## [WHAT THE EXERCISE ASKS]
Copy each line below as written, but skip the pictures.

## [DATA PROVIDED]
————————

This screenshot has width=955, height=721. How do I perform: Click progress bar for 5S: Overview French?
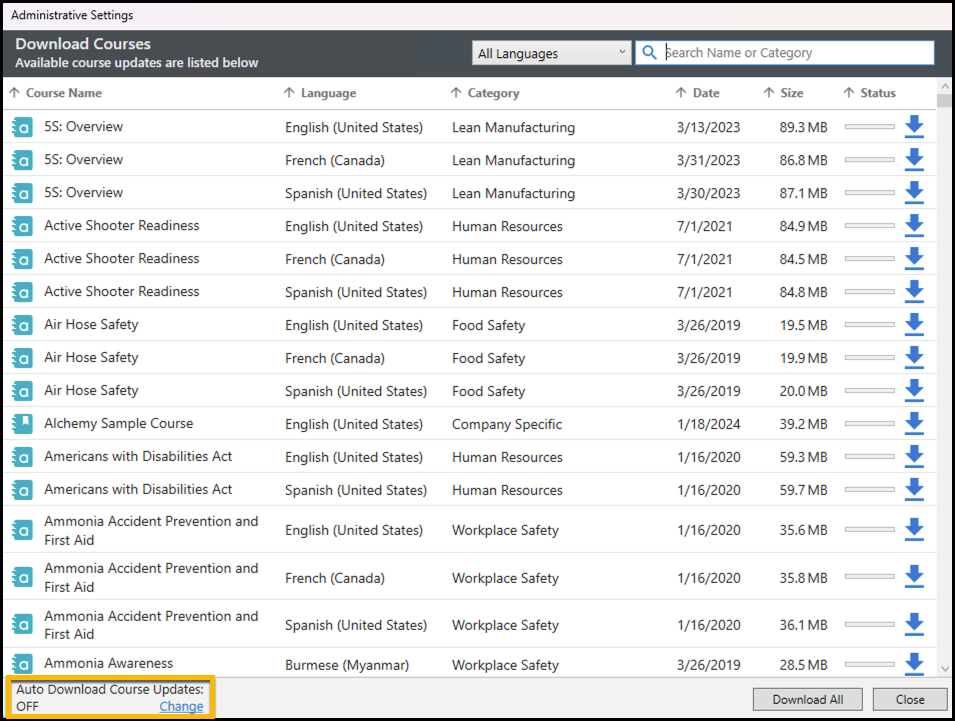869,160
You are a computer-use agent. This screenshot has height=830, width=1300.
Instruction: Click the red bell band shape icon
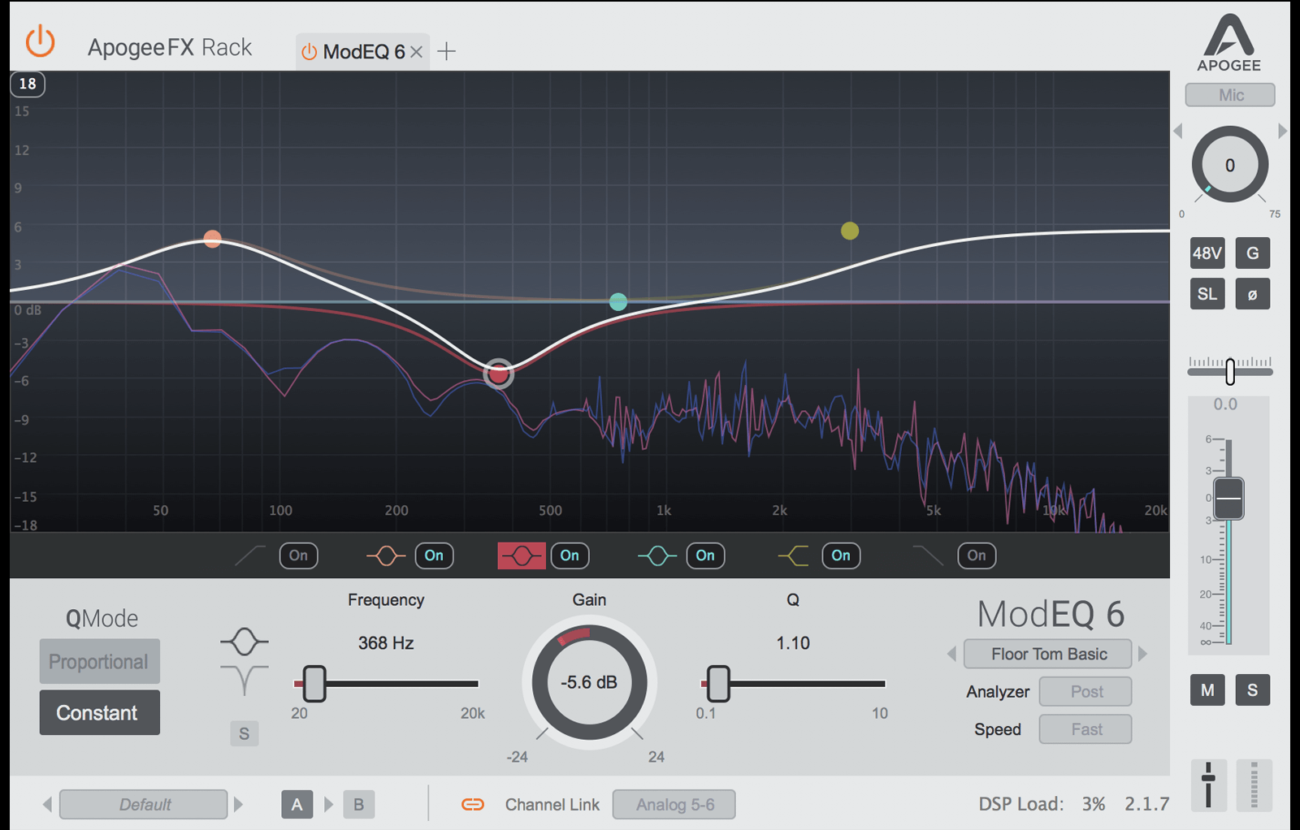pyautogui.click(x=520, y=555)
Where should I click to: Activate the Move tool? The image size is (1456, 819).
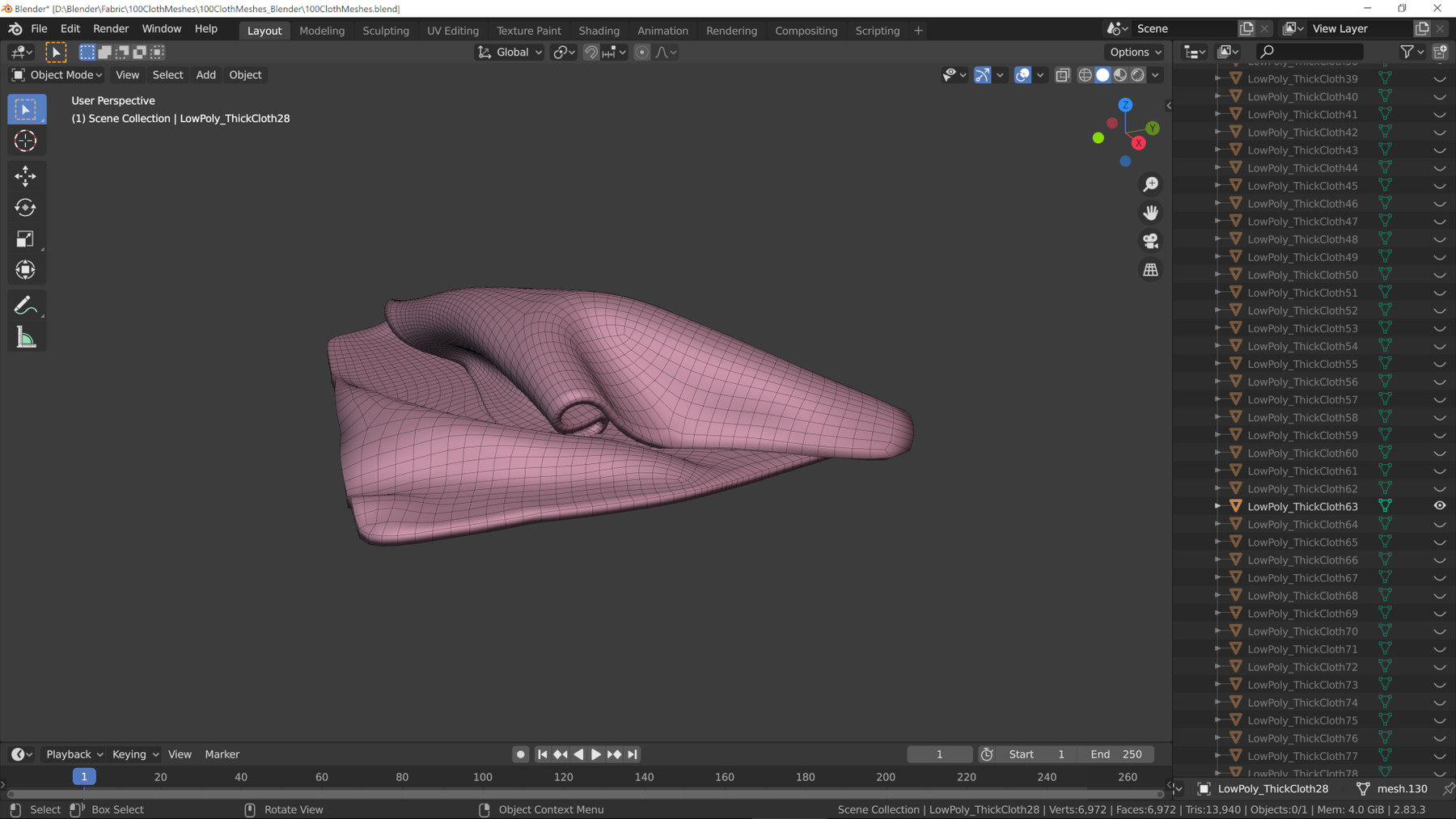tap(26, 175)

————————

## [ANSWER SPACE]
This screenshot has width=955, height=721. How do I perform: Click progress bar for 5S: Overview French?
869,160
You are a computer-use agent. This screenshot has height=830, width=1300.
Instruction: Click the red bell band shape icon
pyautogui.click(x=520, y=555)
Where should I click to: Activate the Move tool? The image size is (1456, 819).
tap(26, 175)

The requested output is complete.